Y3S2 Design Studio 2022


Here lies the gateway to the arts district of Singapore, where this junction is the beginning of the epicentre between award-winning art campuses of SOTA, LaSalle School of the Arts and NAFA. In addition, there is no other location within Singapore which consists of many art institutions within this same district. Due to the rising intensifications of the growing economy along the fringe edge of this business city and with many educational arts campuses being placed in the surroundings of the site, how can we enhance the well-being of people to break their daily work cycle and create a live and play environment within their lives?

My Intervention focuses to become a portal, an urban sanctuary, where there is a Hiatus; break-in time from the daily grind which allows officegoers and students from these surrounding districts to arrive and utilize these spaces of solitude and recharging: empowerment and relaxation.



A “Call for Calm” juxtaposes this busy work culture and aims to enhance Live and Play through a collective of Tea Tradition Spaces from all over the world that enhances the overall spirituality and wellbeing of each visitor. Ultimately, conceived to be the urban sanctuary where spaces of reconciliation and re-definition could take place depending on the individual's state.

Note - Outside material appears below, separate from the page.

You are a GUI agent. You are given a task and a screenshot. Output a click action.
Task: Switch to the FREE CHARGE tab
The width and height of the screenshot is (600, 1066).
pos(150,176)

Purity of Tea Pavilions: Pavilion Type 0 addresses the sense of purity and naturalness considered for each Tea pavilion where it consists of under-floor storage, foldable stools which act as a table or chair respectively, hotplates to boil the Tea and a collection metal basket which vertically transports the Tea down to each Tea pavilion through a pulley system which travels around the column.






The Neutrality of the Tea within the landscape harnesses a multi-tradition Tea pavilion setting for each Terroir. This allows visitors to choose their designated Tea pavilions where these pavilions become a multitude of selected Tea traditions that function together within each landscape across the tower.






The Forest Facade - Inspired by Kengo Kuma’s Sao Paulo Japan House’s welcoming forest facade of vertical wooden slats. My intervention utilizes the same iteration to harness the different amount of openings on the facade in response to the type of tree and the type of pavilion within the Terroir which eventually wraps around each Terroir and utilizes the scattered light to perform similarly to that of an actual forest floor.




The Colours of the Landscape are derived by the amount of sunlight hours required for each specific tree and plant species, they are then placed appropriately on each terroir at different heights to provide the optimum position to capture the required amount of sunlight.



Ultimately, in order for each tea pavilion, on the respectively Terroirs, to not be distracted by the mechanical nature of the building structure and to obtain a sense of purity and naturalness, the relationship with the floor, ceiling, column and landscapes play an important role to determine the unification for the space to perform the optimum tea pavilion experience settings for each visitor.